A blog series to contrast the key distinctions between trend following and countertrend strategies during building, testing and trading. In this post we examine the effects of data integrity and simulated trade sample size on backtested performance.
Price Data Integrity
One of the major obstacles for traders looking to research trend following models is data. Since trend following models look to “cut losses short and let winners run”, profitable trades can last for many months or even years. This inherent characteristic has two important implications. First, it results in much longer trade duration’s and consequently fewer simulated trades from a backtest. Second, due to the strong positive skew in trade returns, a small number of highly rewarding trades contribute to the majority of the overall return. These characteristics combined mean that trend following strategies are very sensitive to potential data biases – they cannot tolerate data that has not been fully and properly adjusted for corporate actions and survivorship bias. “Garbage in, garbage out” aptly describes the effect of poor quality data on the backtesting process with respect to trend following. And you’re out of luck if you think that you can simulate the effects of perceived data biases – the concentration of overall return, relatively low number of simulated trades and material impact of survivorship bias makes it near impossible to estimate the effects of known data shortcomings when employing poor quality data for trend following backtesting.

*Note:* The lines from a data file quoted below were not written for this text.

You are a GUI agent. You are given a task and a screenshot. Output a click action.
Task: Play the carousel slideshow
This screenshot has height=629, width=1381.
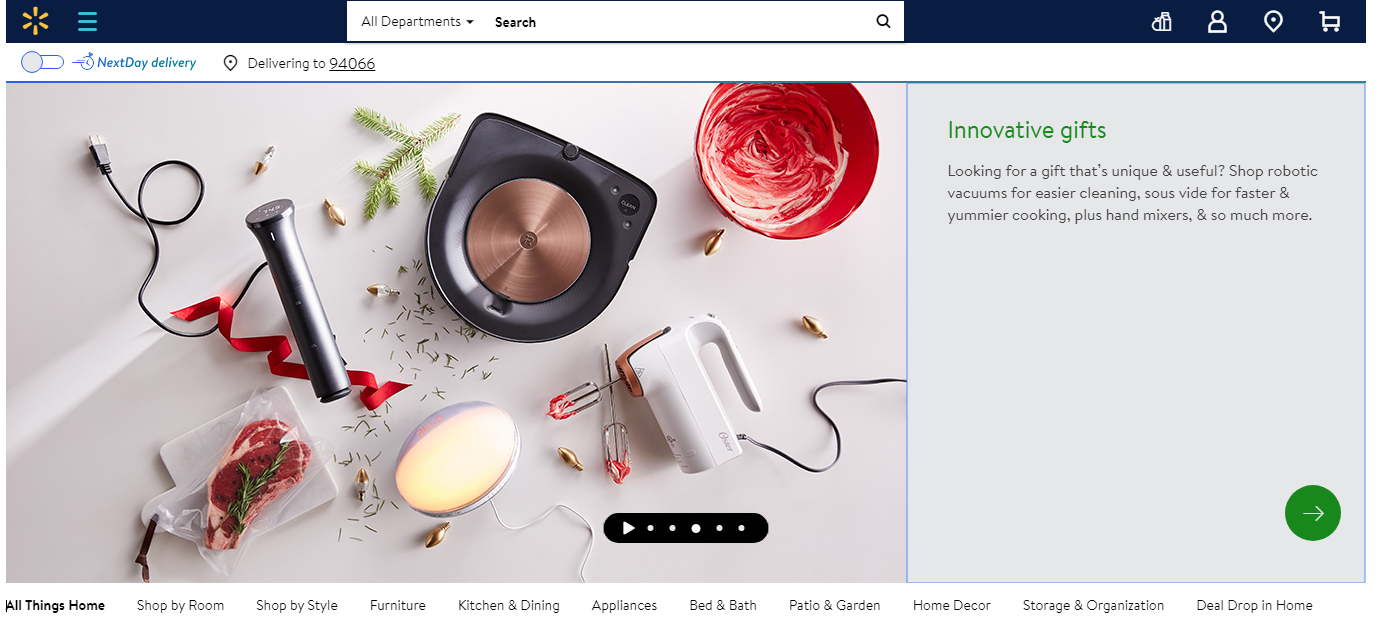tap(628, 528)
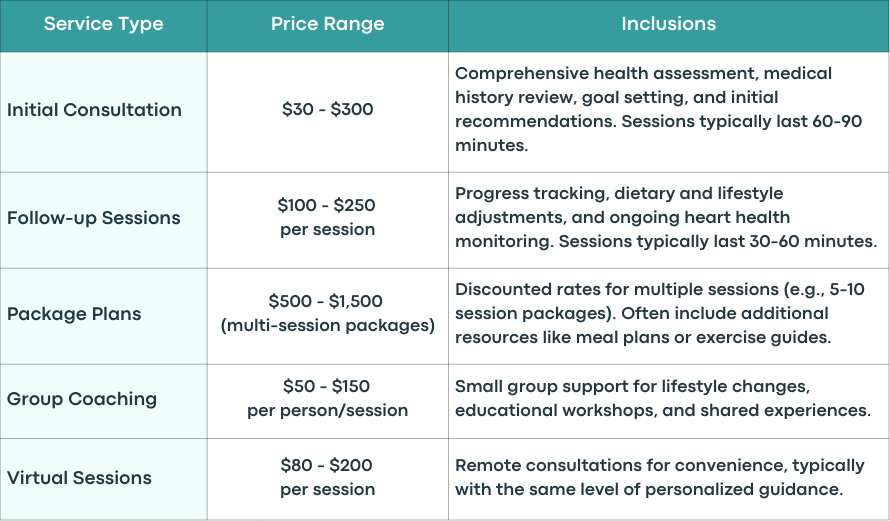Select the Package Plans row label
This screenshot has height=521, width=890.
(74, 314)
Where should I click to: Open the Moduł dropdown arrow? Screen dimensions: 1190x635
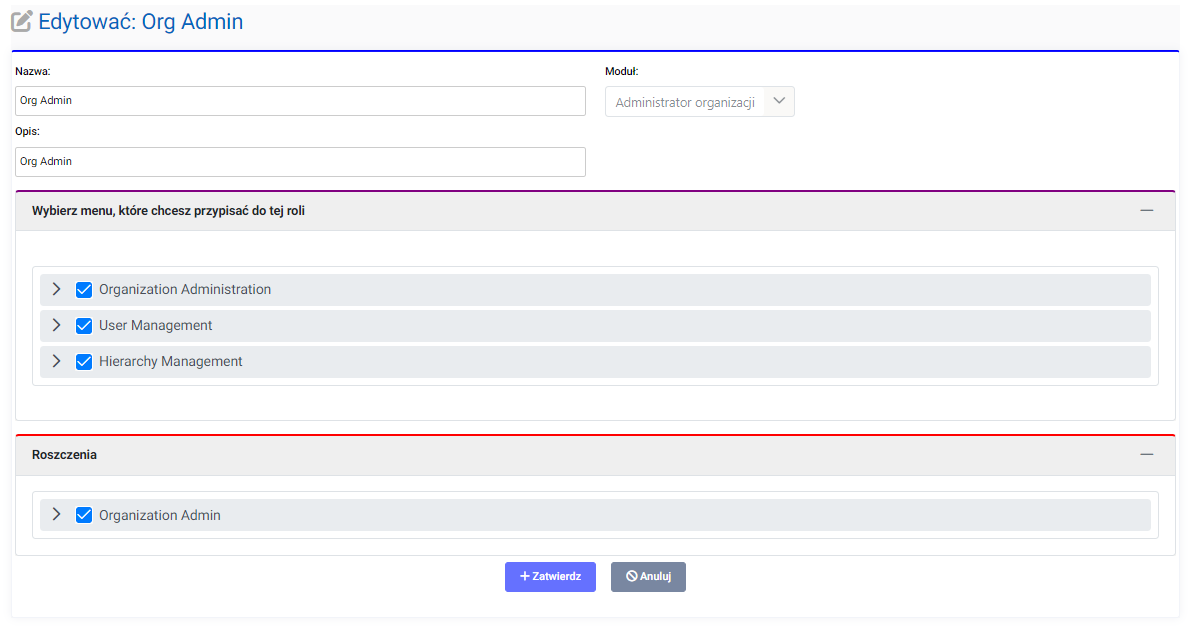tap(779, 101)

Unfortunately, few retail offerings provide the rigour needed to ensure properly adjusted price datasets. It’s however possible to acquire data that has been professionally prepared for commercial entities in the asset management space, but these are costly and generally out of reach to the private investor.
Successful countertrend strategies on the other-hand are more short-term in nature, with trades lasting days as opposed to months. The shorter holds result in much higher number of simulated trades from a backtest. Another important distinction is that countertrend strategies have relatively low risk/reward ratios but high win rates, so their performance is not dependent on a few highly rewarding outcomes, but rather many small gains. These attributes – large number of historical trades with short duration’s and low past trade return concentration – make countertrend strategies less sensitive to data integrity issues. One additional upside associated with the low trade return concentration (many trades contribute to the overall strategy return, as opposed to few trades as with trend following) is the ability to simulate some of the likely effects of the known data integrity issues on performance. For instance, we could remove the top 10% of most profitable trades from our simulated database to allow for survivorship bias and corporate actions and then rerun the test to determine the effect on overall performance. Essentially, we can emulate a test done on high quality data by massaging the performance numbers downward to allow for perceived data integrity issues.

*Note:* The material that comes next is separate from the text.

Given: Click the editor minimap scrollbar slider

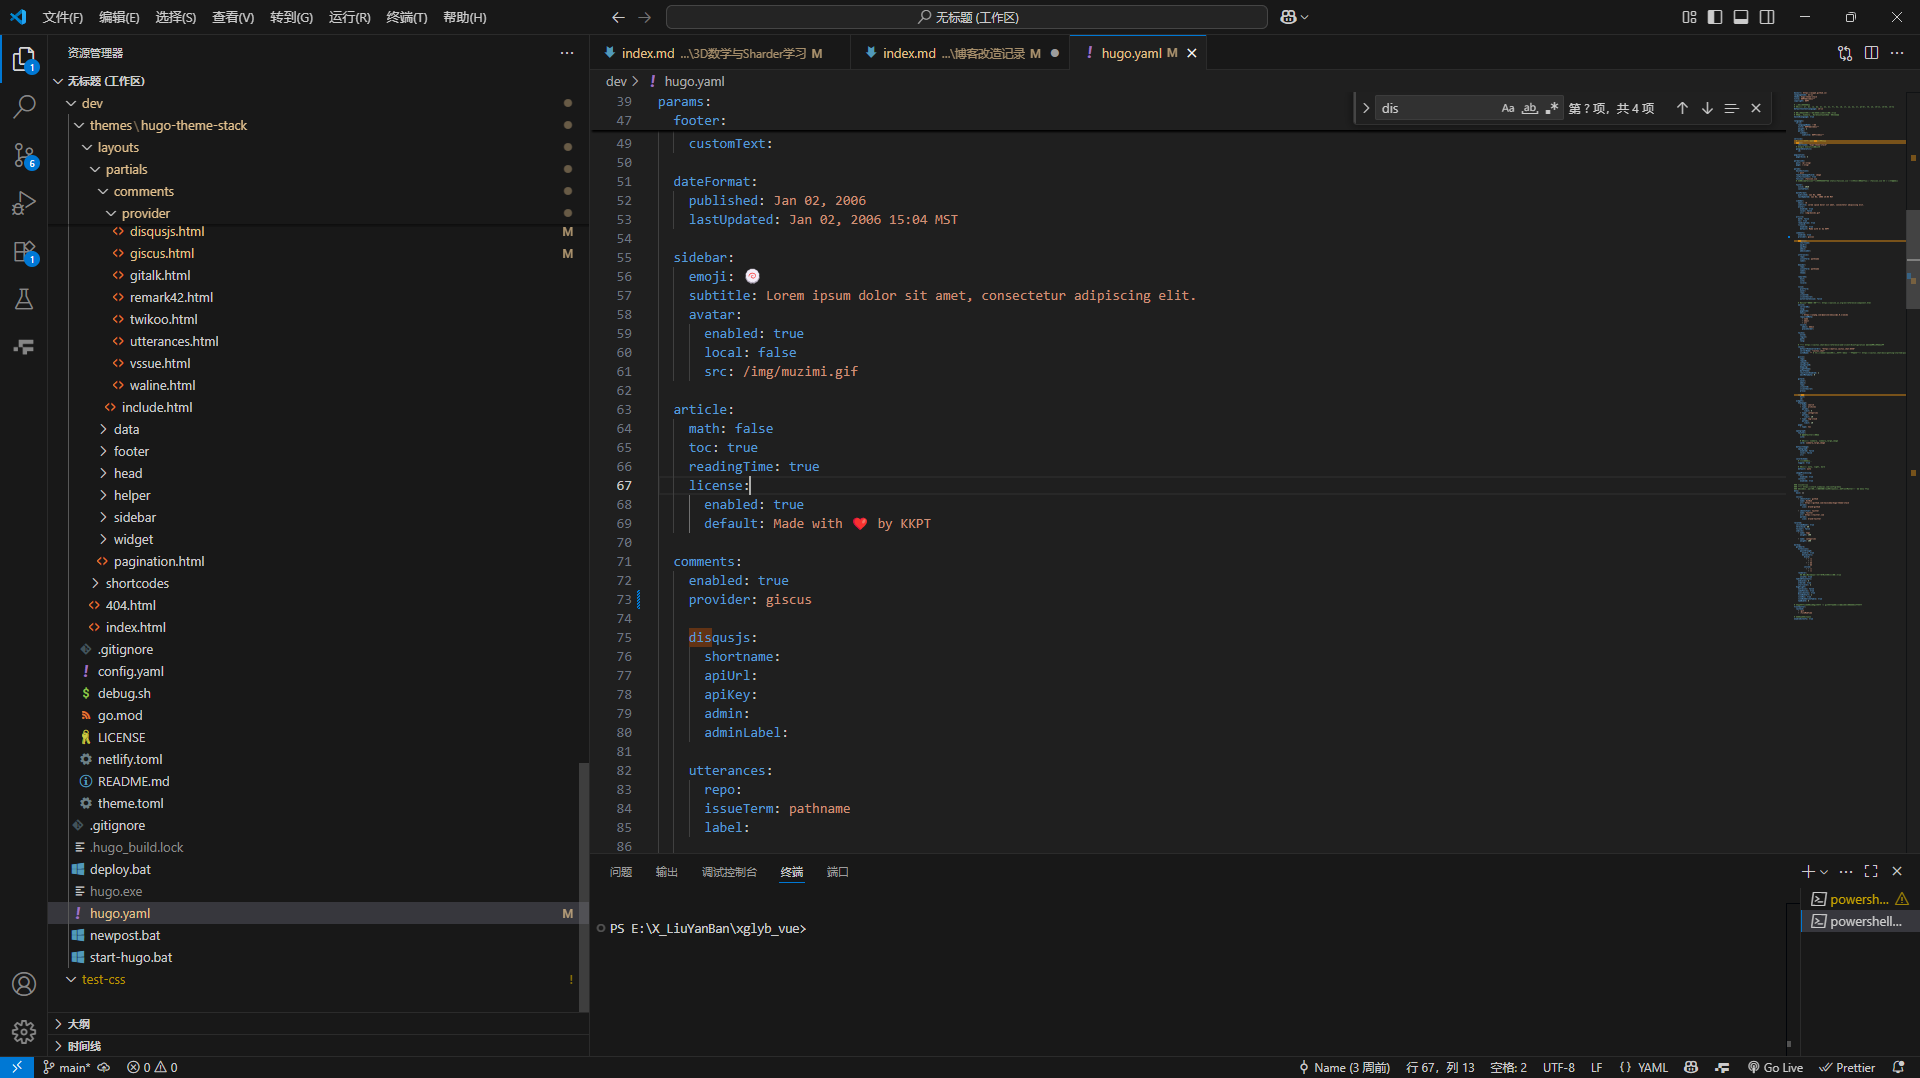Looking at the screenshot, I should point(1912,260).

Many retail offerings provide cheap end-of-day equity price data that are “good enough” to test countertrend strategies. For most retail traders, countertrend strategies are better suited to the data solutions currently available. If you do not have the budget nor understand the intricacies involved in testing long-term strategies, then short-term strategies, such as a countertrend approach, is likely a better place to start.
Simulated Sample Size
As discussed above, countertrend strategies generate a much larger number of simulated trades during a backtest relative to trend following strategies. This is one of the most desirable aspects of a short-term approach because sample size is the single most significant contributor to our confidence in estimating the future – the more simulated trades we have, the higher our confidence in future performance. Smaller samples are more susceptible to the effects of good or bad luck during a backtest, which can over or underestimate the underlying edge that a strategy exploits. Consequently, the expected performance in any given year for a trend following strategy is far less certain relative to a countertrend strategy – our confidence bands are set wider as a direct result of a smaller number of historical trades.
After data integrity, trade sample size from a backtest is the most effective metric to gauge the robustness of a strategy, and oddly enough the least spoken about in trading circles. Sample size is so powerful that it doesn’t matter whether or not we understand why a given strategy works – as the trade sample increases, the probability that the strategy works due to chance alone decreases, and ultimately approaches zero. This fact alone is reason enough for most private investors to abandon research on long-term approaches and instead focus on short-term approaches.
Countertrend strategies, or short-term strategies in general, are much more forgiving when it comes to price data integrity issues. Regardless of whether you have high quality data or not, countertrend strategies always provide for higher levels of confidence in future performance due to the greater number of simulated trades relative to their trend following counterparts. For these reasons, most private investors will be better served by focusing their energies on developing short-term trading strategies as opposed to long-term strategies.